**Available data:**
=======

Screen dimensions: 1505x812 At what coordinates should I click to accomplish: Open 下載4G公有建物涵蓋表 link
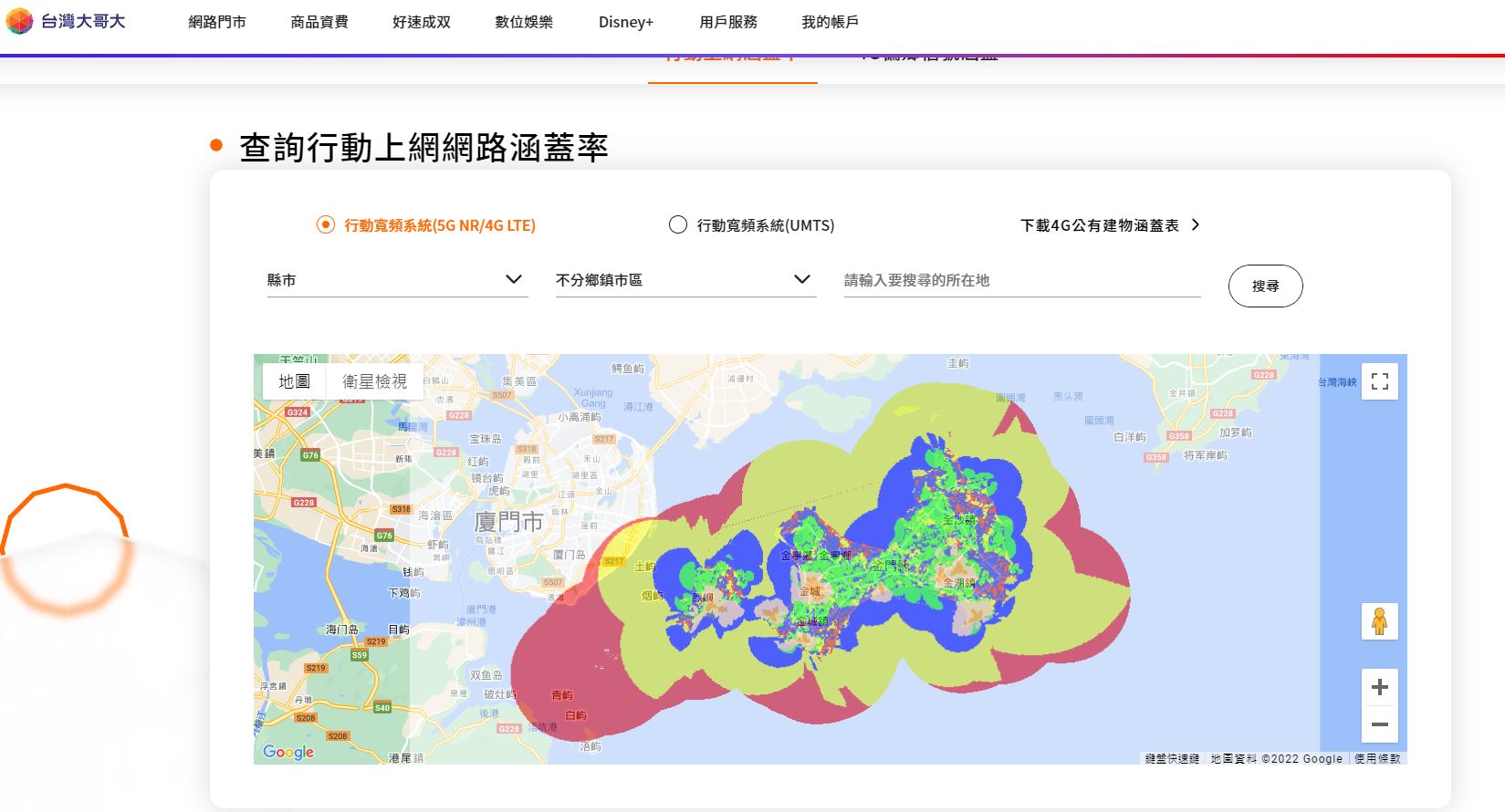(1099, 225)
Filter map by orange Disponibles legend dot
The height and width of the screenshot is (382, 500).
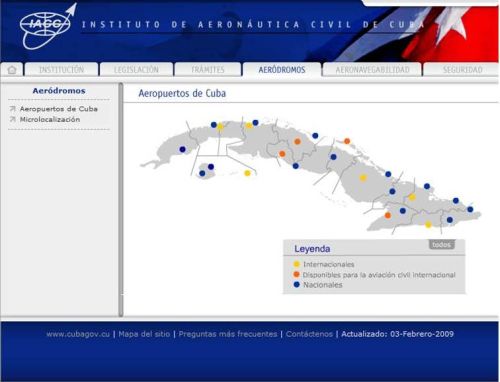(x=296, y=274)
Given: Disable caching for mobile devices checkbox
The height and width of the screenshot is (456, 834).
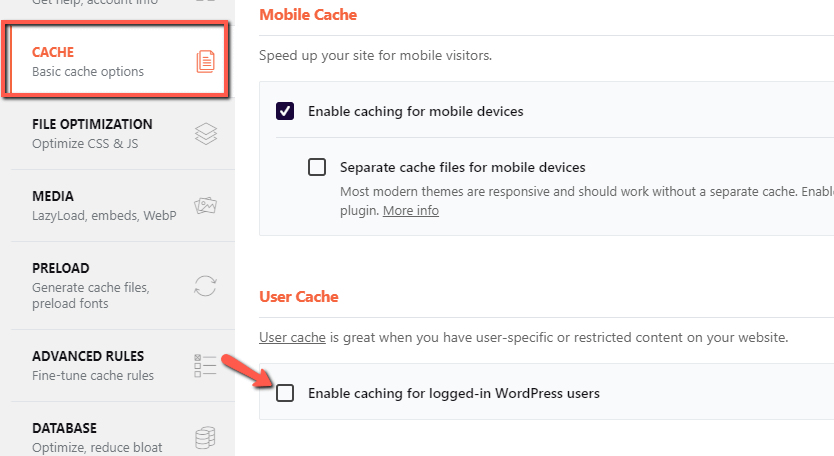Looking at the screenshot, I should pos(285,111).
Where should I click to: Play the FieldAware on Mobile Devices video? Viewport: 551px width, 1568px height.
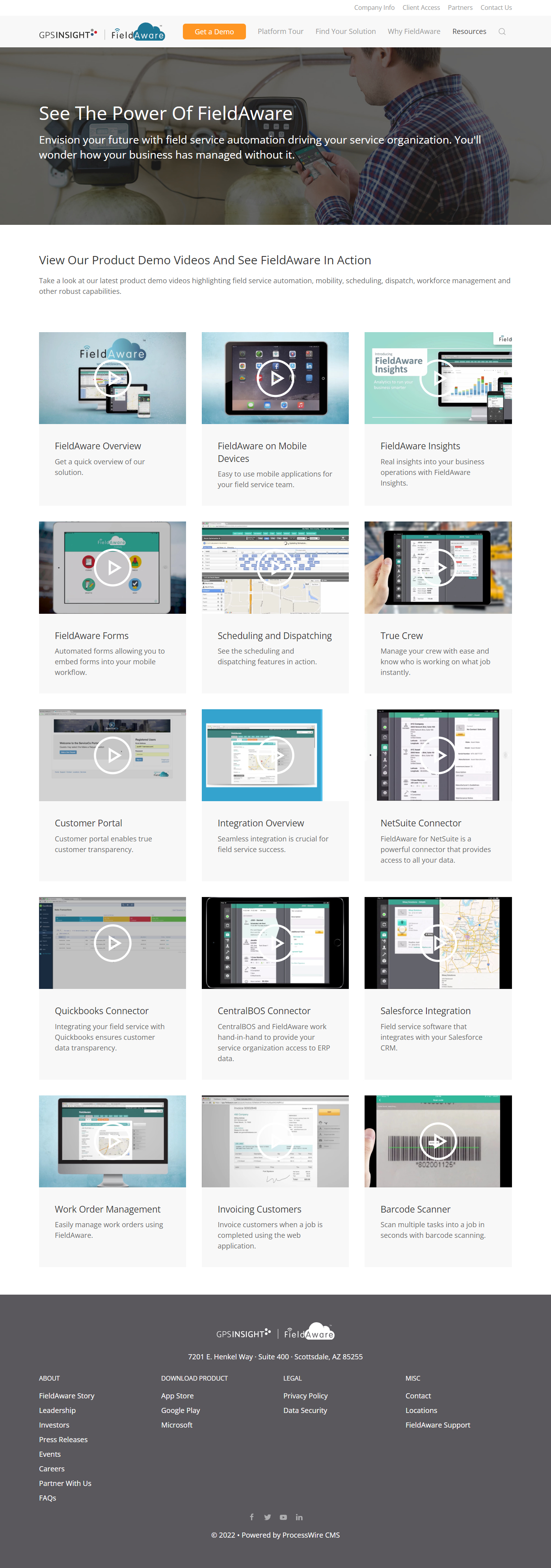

=======

**Task details:** After removing the pictures, restate the whole listing above word for word.

**Answer to this task:**
Screen dimensions: 1505x812 At what coordinates should I click to accomplish: Open 下載4G公有建物涵蓋表 link
(1099, 225)
Filter map by orange Disponibles legend dot
The height and width of the screenshot is (382, 500).
(x=296, y=274)
Given: Disable caching for mobile devices checkbox
The height and width of the screenshot is (456, 834).
Looking at the screenshot, I should pos(285,111).
Where should I click to: Play the FieldAware on Mobile Devices video? Viewport: 551px width, 1568px height.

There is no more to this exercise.